Gillian Astbury: Bed overcrowding 'partly to blame for death'
The death of a patient at Stafford Hospital after nurses failed to give her an insulin injection was partly due to overcrowding, a friend has said.
An inquest heard Gillian Astbury fell into a diabetic coma in April 2007.
Her friend Ron Street said the failure was exacerbated by overcrowding, the dangers of which were raised by a doctor at a nearby trust in 2001.
Stafford Hospital's trust said it had always acknowledged and apologised for the failings in Ms Astbury's care.
In a statement, Maggie Oldham, Chief Executive at Mid Staffordshire NHS Foundation Trust, said it had "cooperated fully both with the coroner, and with the Health and Safety Executive who investigated her care".
Ms Astbury's death was one of many at Stafford Hospital between 2005 and 2008 that prompted a public inquiry led by QC Robert Francis.

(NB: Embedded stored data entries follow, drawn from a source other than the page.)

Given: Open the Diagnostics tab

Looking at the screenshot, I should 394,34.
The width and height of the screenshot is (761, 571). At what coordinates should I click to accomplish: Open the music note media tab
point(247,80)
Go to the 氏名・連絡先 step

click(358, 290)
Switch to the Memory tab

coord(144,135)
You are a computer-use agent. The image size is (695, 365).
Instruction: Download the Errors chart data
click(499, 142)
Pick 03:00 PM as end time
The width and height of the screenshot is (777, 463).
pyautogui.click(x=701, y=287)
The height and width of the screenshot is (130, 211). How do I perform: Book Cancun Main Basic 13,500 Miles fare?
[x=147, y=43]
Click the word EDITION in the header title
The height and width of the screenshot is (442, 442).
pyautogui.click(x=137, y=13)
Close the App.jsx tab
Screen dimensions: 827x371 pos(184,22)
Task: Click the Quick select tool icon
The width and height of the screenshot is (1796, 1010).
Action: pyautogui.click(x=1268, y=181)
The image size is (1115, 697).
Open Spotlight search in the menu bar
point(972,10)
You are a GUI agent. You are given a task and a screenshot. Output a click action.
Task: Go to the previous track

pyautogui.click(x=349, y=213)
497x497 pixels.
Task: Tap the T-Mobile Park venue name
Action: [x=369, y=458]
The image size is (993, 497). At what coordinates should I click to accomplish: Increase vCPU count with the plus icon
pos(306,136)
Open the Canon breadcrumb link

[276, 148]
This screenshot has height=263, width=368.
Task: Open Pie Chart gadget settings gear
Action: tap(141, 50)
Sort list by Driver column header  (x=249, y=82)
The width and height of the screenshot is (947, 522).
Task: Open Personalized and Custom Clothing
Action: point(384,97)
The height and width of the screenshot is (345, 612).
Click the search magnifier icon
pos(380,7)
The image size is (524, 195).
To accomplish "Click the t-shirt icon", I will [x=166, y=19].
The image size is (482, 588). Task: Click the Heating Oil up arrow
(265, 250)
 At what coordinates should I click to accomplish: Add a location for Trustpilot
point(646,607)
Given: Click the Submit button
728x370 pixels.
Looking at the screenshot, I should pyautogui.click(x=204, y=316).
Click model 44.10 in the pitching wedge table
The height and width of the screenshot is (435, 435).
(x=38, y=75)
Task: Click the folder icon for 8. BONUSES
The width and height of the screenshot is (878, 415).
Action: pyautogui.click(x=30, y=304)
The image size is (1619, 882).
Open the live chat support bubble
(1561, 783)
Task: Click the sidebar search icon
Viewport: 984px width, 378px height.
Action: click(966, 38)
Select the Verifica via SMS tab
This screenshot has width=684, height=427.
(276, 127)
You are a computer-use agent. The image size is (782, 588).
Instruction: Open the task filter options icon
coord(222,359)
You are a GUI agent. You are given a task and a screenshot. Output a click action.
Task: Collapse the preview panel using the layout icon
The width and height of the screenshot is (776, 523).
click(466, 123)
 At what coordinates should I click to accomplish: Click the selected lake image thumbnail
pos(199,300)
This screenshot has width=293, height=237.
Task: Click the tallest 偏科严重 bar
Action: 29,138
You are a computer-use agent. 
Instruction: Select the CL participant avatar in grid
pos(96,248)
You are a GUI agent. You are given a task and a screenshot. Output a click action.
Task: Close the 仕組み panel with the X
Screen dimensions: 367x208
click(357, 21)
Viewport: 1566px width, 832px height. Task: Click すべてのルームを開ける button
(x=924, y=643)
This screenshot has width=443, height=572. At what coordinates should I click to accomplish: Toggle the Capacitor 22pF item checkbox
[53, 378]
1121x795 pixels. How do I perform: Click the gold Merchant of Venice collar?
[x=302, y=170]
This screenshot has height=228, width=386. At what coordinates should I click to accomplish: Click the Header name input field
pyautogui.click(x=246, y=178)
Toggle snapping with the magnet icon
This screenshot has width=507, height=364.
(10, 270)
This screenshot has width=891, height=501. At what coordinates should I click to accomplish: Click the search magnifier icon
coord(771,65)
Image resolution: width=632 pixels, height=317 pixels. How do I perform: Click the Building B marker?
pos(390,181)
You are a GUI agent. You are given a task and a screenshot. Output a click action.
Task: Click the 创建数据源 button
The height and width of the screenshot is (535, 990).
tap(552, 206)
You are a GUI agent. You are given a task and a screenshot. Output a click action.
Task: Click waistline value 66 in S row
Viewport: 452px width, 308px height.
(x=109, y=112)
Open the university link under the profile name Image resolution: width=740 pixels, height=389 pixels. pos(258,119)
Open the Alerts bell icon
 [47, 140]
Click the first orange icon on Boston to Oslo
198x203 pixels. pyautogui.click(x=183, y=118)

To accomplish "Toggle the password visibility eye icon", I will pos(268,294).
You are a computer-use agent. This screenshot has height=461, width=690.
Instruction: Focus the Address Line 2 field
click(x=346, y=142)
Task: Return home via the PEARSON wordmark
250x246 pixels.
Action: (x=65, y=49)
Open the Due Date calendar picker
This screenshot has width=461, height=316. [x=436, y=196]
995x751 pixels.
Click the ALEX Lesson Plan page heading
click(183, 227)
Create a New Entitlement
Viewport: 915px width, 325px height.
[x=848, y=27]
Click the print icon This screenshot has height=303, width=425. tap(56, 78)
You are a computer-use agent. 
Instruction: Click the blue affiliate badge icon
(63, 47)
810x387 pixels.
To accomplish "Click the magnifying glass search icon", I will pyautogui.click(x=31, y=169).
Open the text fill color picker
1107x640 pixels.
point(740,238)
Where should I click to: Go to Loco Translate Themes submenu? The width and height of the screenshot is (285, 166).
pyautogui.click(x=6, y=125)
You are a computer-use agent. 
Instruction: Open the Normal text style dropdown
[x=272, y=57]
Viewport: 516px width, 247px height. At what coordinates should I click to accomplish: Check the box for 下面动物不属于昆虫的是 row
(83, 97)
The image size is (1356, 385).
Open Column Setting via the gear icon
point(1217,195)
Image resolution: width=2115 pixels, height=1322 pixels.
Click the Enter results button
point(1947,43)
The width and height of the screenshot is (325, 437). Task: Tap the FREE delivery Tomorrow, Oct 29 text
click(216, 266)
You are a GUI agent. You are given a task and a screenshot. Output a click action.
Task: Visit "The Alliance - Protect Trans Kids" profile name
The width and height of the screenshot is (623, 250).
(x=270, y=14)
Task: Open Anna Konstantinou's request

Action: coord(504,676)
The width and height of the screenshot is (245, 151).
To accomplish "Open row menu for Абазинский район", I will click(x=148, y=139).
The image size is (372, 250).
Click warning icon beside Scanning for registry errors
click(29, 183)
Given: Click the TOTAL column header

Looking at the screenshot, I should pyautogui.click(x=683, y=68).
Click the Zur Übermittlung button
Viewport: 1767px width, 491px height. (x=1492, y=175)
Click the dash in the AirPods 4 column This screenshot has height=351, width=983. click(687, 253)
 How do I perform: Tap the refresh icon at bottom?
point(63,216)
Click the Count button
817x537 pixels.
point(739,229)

Mr Street said the 66-year-old was an extra patient placed in an annex behind a wall on Ward 7, which he said was partly to blame for a failure to administer insulin.
She was then moved across to be an additional patient on the orthopaedic ward - again behind a wall.Whistle-blower
In April, the court heard there was no significant handover and staff did not establish that Ms Astbury was an insulin-dependent diabetic.
Summing up, Judge Hon Mr Justice Haddon-Cave said: "She was placed in a relatively isolated bay with two beds. It was not possible to observe her directly from the main ward.
"The ward manager stated that this caused difficulties in operating the ward, exacerbated by staff shortages and no extra nursing cover."
The dangers of overcrowding were condemned by then health regulator the Commission for Health Improvement six years earlier in 2001.
It followed Dr Raj Mattu whistle-blowing on the dangers of a similar practice in Coventry.
He was suspended shortly after revealing two people had died while extra patients on four-bed bays at the University Hospitals Coventry and Warwickshire.
An employment tribunal accepted this year that he was a whistle-blower and had been unfairly dismissed by the hospital.
Dr Mattu believed that if the strategic health authority, which no longer exists, had taken the problems in Coventry seriously in 2001, Ms Astbury's treatment could have been avoided.
The Department of Health has said that staff who speak out must be protected and listened to.
A spokesman said: "Just this week the Secretary of State announced a review by Robert Francis QC into the reporting culture in the NHS and how we can make it more open and transparent."